I think as soon as you become tired or weary of voluntary work it looks much better if you give it up entirely instead of moaning constantly about it. I have a few unpaid posts which I love passionately and wouldn’t dream of complaining about.

I made this mistake a year ago so gave myself a year off. Now when i volunteer I take it much more seriously and try to put myself in positions that strongly exploit my interest and skills.

If you don’t want to deliver leaflets or fold letters don’t do it – try and think of something else to do that exploits your skills. If you get this annoyed as a volunteer it looks unprofessional and people internally and externally will notice your attitude. A lot like a paid job really ;@)

by Jo A on November 26, 2007 at 12:43 pm. Reply #

Quite right Jo A – volunteers can burn out too.

You know that programme called “Grumpy Old Men”? There really should be one called “Grumpy Old Councillors”.
I found it really difficult to enthuse new young members in my Home Counties’ seat because of the negativity of some of the older members. To give an example, in the May elections we had a new activist (aged 17) operating EARS. Bringing in the numbers was my thirty-something brother whizzing round polling stations with his 18 month-old daughter. The three of them were a dynamic little team working their socks off.

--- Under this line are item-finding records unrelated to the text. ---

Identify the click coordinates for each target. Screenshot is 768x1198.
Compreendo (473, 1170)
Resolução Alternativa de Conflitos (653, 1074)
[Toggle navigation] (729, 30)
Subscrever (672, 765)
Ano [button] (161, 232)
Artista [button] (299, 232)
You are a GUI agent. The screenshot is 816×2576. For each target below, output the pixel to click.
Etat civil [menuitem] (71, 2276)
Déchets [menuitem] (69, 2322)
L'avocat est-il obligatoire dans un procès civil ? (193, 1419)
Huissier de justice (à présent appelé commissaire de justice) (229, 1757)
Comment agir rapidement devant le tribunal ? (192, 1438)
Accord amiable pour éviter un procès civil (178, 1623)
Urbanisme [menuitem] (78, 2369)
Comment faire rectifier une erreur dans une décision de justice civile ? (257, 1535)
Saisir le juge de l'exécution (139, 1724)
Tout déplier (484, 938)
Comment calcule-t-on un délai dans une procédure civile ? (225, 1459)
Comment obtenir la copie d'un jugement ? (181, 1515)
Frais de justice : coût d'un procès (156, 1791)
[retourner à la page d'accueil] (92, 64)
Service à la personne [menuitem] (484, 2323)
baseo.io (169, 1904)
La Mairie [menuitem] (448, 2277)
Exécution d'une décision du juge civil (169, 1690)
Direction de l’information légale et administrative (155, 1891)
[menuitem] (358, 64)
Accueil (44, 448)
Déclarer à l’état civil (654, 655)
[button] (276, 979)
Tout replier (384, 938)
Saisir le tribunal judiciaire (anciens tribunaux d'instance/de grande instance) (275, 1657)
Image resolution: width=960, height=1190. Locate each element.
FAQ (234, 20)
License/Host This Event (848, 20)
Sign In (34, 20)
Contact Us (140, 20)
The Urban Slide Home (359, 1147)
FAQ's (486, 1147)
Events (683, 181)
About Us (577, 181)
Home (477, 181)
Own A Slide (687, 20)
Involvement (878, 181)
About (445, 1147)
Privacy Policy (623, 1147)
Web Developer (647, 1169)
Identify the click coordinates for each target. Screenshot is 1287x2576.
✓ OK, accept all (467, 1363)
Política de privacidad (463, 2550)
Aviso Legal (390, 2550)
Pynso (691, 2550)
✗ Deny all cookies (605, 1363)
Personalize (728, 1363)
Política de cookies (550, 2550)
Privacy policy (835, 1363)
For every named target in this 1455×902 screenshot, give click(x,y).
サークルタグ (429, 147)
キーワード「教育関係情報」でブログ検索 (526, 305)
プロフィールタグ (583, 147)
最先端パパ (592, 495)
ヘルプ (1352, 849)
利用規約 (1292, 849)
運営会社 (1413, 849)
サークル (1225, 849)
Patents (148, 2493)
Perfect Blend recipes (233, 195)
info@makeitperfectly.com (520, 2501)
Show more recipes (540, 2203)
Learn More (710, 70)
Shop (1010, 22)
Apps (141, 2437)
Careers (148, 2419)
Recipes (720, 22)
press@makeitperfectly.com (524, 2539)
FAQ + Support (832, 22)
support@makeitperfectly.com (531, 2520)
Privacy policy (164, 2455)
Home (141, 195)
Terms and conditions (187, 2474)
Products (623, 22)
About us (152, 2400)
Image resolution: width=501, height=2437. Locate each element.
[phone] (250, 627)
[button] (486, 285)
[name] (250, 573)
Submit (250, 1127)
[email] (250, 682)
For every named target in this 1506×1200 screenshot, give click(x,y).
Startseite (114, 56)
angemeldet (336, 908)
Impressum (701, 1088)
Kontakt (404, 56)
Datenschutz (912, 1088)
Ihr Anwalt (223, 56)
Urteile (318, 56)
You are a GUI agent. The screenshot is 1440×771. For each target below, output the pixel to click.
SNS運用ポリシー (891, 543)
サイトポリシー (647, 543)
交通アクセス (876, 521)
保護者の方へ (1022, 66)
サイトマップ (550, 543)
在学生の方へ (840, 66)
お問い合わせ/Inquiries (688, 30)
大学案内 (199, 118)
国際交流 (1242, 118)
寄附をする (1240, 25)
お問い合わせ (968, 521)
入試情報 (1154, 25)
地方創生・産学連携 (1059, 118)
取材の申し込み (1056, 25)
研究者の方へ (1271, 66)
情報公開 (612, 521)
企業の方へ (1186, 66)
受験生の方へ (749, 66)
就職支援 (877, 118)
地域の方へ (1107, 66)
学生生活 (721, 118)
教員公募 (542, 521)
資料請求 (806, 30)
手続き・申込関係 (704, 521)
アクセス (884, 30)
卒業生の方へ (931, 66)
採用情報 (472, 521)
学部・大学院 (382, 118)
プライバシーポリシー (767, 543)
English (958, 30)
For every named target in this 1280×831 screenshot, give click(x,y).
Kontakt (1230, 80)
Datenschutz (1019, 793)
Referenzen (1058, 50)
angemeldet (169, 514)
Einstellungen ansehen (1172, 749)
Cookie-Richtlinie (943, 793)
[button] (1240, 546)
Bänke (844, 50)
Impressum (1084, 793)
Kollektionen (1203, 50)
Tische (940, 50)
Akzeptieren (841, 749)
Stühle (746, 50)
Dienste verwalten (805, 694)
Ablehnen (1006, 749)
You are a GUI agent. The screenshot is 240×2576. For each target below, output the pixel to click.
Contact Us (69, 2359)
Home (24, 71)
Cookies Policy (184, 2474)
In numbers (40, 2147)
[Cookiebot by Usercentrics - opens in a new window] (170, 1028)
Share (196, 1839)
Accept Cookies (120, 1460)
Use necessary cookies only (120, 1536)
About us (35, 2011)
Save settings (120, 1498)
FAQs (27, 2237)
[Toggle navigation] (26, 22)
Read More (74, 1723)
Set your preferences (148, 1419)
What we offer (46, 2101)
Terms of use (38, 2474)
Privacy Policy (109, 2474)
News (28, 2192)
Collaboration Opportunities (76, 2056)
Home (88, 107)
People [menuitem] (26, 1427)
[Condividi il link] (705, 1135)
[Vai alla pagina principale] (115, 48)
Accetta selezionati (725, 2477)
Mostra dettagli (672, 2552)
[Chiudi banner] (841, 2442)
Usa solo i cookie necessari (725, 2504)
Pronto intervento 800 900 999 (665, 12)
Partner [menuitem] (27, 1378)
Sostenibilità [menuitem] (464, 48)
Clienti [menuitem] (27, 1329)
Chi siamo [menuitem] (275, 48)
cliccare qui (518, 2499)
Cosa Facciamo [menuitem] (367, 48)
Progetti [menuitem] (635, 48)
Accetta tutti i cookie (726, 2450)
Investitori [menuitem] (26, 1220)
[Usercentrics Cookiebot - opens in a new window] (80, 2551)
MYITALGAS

But, oh woe, in that very same committee room (at 7pm when the youngsters were doing their stuff) lurked the grumpy old councillors. Three of them sat sipping tea and moaning about Ming and saying how great Cameron is. The sort of people who think you shouldn’t knock up before four (or after six for that matter).

I am afraid that some of our local parties act as little more than a glorified day centre – even on election day.